● **DATA TO PROCESS**
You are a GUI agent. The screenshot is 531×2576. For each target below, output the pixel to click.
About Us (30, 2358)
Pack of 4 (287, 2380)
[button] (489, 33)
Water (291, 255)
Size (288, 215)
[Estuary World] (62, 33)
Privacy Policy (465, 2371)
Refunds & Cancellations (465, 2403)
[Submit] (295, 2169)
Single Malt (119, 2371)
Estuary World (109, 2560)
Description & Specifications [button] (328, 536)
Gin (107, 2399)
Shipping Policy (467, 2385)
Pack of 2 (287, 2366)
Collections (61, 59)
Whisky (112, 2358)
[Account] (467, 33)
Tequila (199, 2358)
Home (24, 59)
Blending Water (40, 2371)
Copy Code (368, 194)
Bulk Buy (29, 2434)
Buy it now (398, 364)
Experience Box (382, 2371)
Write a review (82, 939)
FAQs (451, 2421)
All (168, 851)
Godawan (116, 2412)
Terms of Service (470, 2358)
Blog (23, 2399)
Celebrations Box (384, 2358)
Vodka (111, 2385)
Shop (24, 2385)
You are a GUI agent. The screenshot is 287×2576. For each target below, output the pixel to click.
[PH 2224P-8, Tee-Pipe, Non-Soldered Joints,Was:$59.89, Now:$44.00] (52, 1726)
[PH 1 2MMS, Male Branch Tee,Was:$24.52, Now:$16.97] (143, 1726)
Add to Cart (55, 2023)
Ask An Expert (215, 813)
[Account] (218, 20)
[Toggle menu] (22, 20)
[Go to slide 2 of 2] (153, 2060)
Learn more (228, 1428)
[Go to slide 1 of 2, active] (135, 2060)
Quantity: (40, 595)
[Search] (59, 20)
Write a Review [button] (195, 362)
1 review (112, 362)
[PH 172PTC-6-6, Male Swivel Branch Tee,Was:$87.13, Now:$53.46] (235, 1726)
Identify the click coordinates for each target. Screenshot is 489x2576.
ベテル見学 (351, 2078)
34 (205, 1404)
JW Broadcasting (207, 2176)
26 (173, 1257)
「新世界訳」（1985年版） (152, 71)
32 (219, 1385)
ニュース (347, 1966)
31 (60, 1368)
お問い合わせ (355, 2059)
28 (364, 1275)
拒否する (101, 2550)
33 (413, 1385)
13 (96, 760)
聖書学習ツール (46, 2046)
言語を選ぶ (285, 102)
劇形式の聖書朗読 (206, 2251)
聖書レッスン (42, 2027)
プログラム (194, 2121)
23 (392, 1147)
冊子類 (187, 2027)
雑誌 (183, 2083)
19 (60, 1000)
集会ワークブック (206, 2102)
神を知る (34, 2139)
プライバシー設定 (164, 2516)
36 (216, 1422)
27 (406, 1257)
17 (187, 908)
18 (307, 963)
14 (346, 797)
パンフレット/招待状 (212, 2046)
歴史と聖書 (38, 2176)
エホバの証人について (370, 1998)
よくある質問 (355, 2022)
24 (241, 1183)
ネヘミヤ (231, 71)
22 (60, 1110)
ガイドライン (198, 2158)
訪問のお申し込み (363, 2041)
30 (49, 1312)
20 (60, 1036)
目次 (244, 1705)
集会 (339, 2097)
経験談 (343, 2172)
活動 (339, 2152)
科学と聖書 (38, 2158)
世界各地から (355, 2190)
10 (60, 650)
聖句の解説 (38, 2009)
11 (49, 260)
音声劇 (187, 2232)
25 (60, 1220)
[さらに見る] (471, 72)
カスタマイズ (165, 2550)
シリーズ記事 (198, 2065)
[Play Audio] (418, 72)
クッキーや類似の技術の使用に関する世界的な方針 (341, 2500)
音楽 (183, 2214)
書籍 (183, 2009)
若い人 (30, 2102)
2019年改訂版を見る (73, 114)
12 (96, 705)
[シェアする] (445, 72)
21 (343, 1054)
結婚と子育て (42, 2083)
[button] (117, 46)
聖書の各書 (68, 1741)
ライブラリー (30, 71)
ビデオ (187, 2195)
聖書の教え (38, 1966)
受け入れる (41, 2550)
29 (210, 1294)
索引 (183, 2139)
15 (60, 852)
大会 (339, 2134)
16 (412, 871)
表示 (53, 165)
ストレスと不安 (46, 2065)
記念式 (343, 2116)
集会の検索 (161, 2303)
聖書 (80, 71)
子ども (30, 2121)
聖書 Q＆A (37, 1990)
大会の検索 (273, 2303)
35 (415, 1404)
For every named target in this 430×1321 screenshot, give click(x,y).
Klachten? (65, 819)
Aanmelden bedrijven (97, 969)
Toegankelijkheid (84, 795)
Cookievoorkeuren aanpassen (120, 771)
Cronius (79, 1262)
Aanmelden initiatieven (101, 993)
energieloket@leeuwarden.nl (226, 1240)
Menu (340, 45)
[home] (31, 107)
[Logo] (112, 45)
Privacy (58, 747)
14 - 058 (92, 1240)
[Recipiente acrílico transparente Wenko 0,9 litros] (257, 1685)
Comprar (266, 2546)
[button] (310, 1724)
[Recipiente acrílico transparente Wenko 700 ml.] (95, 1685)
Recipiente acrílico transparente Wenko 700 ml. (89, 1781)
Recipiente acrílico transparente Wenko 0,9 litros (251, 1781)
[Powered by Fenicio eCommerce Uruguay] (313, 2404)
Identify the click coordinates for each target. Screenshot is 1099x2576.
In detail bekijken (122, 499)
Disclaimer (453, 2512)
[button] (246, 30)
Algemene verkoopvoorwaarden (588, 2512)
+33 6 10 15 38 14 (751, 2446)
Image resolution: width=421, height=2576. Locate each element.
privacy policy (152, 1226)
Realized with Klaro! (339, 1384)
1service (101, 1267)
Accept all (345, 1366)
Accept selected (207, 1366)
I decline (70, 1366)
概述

● **WHAT NEEDS TO BE DONE**
Output only an exact transcription of the lines above from the one with "プライバシー設定 (164, 2516)" up to and including the one with "[さらに見る] (471, 72)".

● **OUTPUT OF THE EXERCISE**
プライバシー設定 (164, 2516)
36 (216, 1422)
27 (406, 1257)
17 (187, 908)
18 (307, 963)
14 (346, 797)
パンフレット/招待状 (212, 2046)
歴史と聖書 (38, 2176)
エホバの証人について (370, 1998)
よくある質問 (355, 2022)
24 (241, 1183)
ネヘミヤ (231, 71)
22 (60, 1110)
ガイドライン (198, 2158)
訪問のお申し込み (363, 2041)
30 (49, 1312)
20 (60, 1036)
目次 (244, 1705)
集会 (339, 2097)
経験談 (343, 2172)
活動 (339, 2152)
科学と聖書 (38, 2158)
世界各地から (355, 2190)
10 (60, 650)
聖句の解説 (38, 2009)
11 (49, 260)
音声劇 (187, 2232)
25 (60, 1220)
[さらに見る] (471, 72)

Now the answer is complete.